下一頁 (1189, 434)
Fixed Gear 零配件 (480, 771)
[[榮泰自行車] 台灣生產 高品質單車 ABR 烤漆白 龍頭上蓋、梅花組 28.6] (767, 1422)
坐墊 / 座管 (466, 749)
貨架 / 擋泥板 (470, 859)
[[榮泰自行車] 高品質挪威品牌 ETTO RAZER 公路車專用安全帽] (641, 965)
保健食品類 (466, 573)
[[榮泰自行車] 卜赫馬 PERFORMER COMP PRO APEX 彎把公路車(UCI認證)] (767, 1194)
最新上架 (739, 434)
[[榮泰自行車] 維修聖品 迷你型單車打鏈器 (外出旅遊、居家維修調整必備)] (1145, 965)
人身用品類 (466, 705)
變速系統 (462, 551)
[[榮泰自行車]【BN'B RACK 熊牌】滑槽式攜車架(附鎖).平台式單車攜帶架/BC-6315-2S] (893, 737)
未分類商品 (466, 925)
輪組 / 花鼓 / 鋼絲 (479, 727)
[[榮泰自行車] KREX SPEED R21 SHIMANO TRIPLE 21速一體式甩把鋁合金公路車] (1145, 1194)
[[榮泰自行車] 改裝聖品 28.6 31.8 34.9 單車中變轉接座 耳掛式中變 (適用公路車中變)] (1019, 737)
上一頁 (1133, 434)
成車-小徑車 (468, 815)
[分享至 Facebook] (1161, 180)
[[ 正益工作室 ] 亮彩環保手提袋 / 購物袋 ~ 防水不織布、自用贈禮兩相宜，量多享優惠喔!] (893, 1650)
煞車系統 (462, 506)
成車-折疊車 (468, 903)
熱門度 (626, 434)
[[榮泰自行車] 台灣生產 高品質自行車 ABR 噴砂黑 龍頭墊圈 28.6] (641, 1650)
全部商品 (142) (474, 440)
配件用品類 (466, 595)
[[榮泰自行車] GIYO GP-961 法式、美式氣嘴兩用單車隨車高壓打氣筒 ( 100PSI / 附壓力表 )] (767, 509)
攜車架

# # # # # # #

→ **WHAT IS NEEDED**
Write out the lines above exactly, but only from the one containing "輪組 / 花鼓 / 鋼絲 (479, 727)" through the last one.

→ **SOLVED EXERCISE**
輪組 / 花鼓 / 鋼絲 (479, 727)
[[榮泰自行車] KREX SPEED R21 SHIMANO TRIPLE 21速一體式甩把鋁合金公路車] (1145, 1194)
[[榮泰自行車] 改裝聖品 28.6 31.8 34.9 單車中變轉接座 耳掛式中變 (適用公路車中變)] (1019, 737)
上一頁 (1133, 434)
成車-小徑車 (468, 815)
[分享至 Facebook] (1161, 180)
[[ 正益工作室 ] 亮彩環保手提袋 / 購物袋 ~ 防水不織布、自用贈禮兩相宜，量多享優惠喔!] (893, 1650)
煞車系統 (462, 506)
成車-折疊車 (468, 903)
熱門度 (626, 434)
[[榮泰自行車] 台灣生產 高品質自行車 ABR 噴砂黑 龍頭墊圈 28.6] (641, 1650)
全部商品 (142) (474, 440)
配件用品類 (466, 595)
[[榮泰自行車] GIYO GP-961 法式、美式氣嘴兩用單車隨車高壓打氣筒 ( 100PSI / 附壓力表 )] (767, 509)
攜車架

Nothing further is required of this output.